**Exercise description**
List all lines in the material below that contain "will".

**Exercise material**
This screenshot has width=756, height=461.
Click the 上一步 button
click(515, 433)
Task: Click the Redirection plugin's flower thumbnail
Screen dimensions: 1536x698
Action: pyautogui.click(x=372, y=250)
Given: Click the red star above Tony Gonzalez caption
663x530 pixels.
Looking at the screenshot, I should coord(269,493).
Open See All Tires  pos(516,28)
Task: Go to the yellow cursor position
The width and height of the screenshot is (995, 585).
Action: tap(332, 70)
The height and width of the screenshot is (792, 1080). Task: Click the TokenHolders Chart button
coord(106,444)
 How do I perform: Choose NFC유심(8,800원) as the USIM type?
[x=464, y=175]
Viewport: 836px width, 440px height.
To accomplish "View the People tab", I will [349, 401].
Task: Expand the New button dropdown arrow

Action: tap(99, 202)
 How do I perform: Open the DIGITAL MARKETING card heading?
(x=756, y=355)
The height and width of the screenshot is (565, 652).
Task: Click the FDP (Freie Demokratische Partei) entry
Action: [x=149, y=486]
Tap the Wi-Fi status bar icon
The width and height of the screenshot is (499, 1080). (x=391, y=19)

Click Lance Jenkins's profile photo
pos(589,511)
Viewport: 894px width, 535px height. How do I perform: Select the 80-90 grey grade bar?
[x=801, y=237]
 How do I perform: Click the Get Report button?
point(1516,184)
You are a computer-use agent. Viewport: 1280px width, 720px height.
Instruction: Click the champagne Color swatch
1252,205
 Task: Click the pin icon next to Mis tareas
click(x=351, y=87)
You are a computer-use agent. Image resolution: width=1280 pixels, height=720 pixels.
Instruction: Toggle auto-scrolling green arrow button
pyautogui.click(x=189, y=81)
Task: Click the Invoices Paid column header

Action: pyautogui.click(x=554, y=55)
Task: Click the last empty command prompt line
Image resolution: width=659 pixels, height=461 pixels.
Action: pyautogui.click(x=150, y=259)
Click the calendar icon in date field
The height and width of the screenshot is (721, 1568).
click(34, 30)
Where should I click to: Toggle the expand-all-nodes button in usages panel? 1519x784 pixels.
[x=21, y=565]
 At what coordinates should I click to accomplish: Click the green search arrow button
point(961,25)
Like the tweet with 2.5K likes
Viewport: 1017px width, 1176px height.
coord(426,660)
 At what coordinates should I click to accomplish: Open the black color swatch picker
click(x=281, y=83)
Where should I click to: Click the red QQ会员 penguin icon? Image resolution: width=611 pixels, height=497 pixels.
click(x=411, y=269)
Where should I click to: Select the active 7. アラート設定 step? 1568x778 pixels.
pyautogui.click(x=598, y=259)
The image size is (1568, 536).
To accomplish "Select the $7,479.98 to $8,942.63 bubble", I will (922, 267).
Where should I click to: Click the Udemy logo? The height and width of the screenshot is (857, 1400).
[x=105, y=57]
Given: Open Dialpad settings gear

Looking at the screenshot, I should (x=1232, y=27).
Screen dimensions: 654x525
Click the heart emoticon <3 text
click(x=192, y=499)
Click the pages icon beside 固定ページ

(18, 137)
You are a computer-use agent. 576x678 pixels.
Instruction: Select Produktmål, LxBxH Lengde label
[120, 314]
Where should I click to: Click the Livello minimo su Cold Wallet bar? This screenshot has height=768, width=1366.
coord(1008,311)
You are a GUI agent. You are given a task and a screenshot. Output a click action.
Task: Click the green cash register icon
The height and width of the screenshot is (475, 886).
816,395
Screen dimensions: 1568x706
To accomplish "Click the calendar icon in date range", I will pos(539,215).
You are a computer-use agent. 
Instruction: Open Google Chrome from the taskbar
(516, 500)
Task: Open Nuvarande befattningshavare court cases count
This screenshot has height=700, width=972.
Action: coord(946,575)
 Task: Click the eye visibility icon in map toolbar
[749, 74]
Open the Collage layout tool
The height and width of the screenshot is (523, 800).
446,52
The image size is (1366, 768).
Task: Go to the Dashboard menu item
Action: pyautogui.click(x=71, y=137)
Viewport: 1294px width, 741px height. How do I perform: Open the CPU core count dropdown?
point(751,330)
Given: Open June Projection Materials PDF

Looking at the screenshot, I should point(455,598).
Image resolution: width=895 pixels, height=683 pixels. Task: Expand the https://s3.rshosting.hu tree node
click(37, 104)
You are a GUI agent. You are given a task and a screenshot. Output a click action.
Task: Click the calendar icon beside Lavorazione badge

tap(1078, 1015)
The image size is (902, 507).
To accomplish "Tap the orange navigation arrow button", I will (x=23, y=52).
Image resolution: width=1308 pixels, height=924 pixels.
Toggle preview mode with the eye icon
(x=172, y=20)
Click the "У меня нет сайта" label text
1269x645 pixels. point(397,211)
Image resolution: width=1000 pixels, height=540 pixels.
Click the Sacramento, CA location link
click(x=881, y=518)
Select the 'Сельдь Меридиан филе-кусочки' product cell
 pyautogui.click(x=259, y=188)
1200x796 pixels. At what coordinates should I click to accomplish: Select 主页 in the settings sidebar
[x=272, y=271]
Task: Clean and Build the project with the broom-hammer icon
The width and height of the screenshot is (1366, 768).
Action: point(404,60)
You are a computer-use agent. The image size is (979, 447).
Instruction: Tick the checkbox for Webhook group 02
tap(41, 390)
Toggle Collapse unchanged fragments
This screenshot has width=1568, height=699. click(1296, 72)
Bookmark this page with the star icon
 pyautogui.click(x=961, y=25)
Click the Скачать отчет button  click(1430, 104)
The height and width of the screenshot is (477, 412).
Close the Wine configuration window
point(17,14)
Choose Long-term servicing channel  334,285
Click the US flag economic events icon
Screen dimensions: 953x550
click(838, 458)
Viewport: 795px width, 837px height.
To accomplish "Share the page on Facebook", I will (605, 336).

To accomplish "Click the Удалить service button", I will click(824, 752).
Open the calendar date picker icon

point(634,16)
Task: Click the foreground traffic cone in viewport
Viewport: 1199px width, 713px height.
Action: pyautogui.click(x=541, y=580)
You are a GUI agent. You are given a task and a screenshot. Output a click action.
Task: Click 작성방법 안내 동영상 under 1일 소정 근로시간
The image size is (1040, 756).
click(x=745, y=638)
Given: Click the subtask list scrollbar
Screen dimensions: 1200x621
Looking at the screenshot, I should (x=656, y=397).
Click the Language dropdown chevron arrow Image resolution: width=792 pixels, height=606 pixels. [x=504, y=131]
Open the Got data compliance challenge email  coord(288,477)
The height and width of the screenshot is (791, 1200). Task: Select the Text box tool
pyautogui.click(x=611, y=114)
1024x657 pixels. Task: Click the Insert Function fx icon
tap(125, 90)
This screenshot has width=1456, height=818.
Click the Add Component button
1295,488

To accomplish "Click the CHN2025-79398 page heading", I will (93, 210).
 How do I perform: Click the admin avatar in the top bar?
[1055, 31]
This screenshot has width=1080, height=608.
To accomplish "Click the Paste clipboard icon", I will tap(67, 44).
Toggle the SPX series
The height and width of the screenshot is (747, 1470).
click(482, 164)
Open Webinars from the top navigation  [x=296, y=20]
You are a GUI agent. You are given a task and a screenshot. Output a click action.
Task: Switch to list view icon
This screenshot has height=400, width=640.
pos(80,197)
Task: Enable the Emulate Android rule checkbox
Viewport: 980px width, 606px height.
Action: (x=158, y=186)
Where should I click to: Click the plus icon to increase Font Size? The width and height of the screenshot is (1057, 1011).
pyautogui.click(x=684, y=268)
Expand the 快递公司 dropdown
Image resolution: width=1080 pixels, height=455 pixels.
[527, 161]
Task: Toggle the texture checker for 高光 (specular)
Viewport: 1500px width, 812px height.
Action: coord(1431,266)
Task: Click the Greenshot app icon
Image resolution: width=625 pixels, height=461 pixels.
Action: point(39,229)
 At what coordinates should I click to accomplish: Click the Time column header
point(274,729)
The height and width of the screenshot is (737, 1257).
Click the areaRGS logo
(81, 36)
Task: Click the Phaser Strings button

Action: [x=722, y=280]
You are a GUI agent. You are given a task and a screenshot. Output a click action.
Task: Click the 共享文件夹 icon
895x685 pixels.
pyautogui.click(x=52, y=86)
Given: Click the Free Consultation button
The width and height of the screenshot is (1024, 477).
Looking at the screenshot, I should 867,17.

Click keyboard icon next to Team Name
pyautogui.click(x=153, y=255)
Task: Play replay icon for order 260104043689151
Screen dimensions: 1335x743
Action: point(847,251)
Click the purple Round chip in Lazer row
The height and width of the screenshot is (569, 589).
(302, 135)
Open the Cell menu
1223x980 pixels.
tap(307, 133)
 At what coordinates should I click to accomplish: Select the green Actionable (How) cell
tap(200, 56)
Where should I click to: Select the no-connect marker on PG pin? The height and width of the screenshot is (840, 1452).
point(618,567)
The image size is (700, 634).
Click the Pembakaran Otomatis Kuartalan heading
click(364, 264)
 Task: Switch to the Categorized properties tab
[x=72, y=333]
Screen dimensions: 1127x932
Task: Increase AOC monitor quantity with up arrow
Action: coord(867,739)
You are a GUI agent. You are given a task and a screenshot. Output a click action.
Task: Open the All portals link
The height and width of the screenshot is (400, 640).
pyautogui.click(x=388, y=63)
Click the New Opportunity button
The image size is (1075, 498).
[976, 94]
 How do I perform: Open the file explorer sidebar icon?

**Result for this task**
To accomplish "View the People tab", I will [349, 401].
To accomplish "Select the $7,479.98 to $8,942.63 bubble", I will (922, 267).
To accomplish "Click the calendar icon in date range", I will pos(539,215).
To accomplish "Tap the orange navigation arrow button", I will (x=23, y=52).
To accomplish "Share the page on Facebook", I will (605, 336).
To accomplish "Click the Удалить service button", I will click(824, 752).
To accomplish "Click the CHN2025-79398 page heading", I will (93, 210).
To accomplish "Click the Paste clipboard icon", I will tap(67, 44).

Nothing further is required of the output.